Description of the task:
Repeat word for word the lines from the one containing "Open the Dr.Fone desktop shortcut" to the end of the material below, and leave all pictures out.
START Information provided
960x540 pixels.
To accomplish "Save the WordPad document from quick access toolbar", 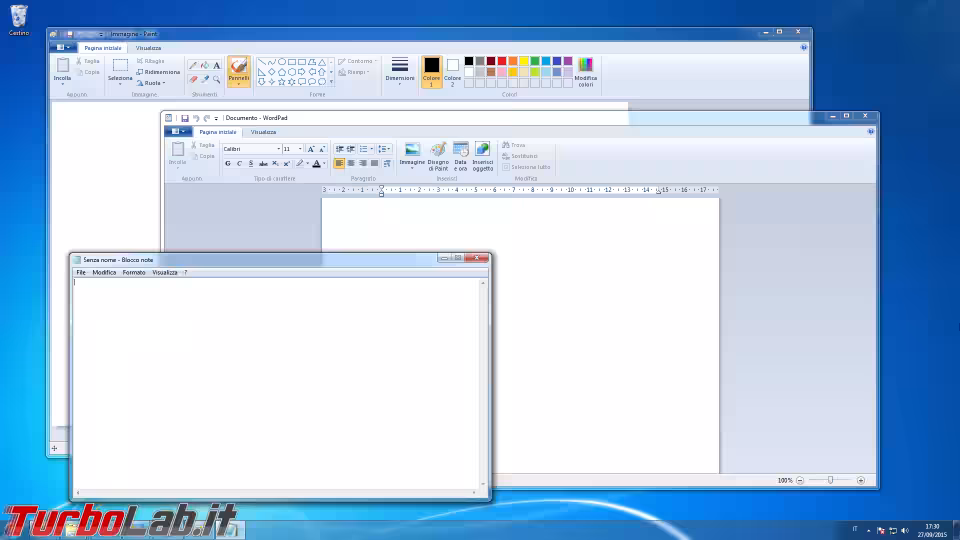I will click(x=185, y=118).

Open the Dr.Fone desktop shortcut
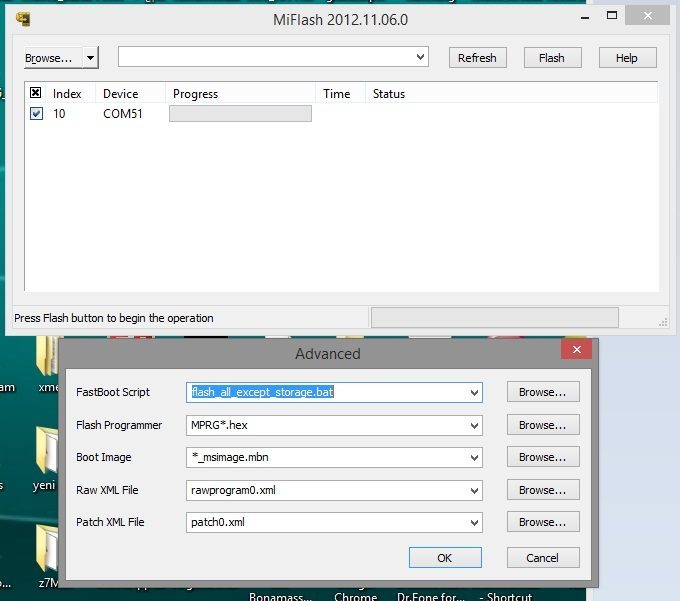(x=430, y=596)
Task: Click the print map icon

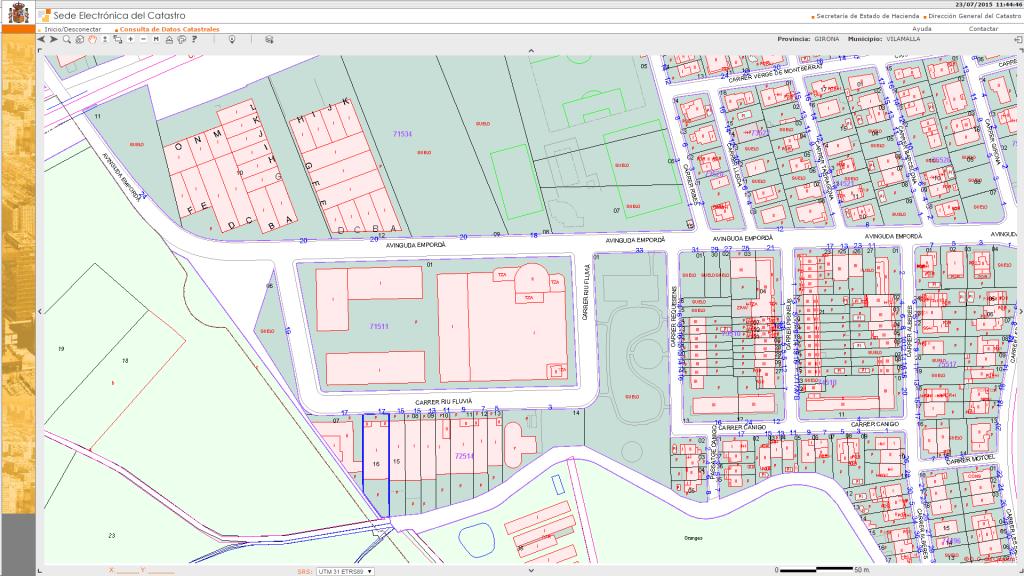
END Information provided
The answer:
Open the Dr.Fone desktop shortcut
(x=430, y=596)
Task: Click the print map icon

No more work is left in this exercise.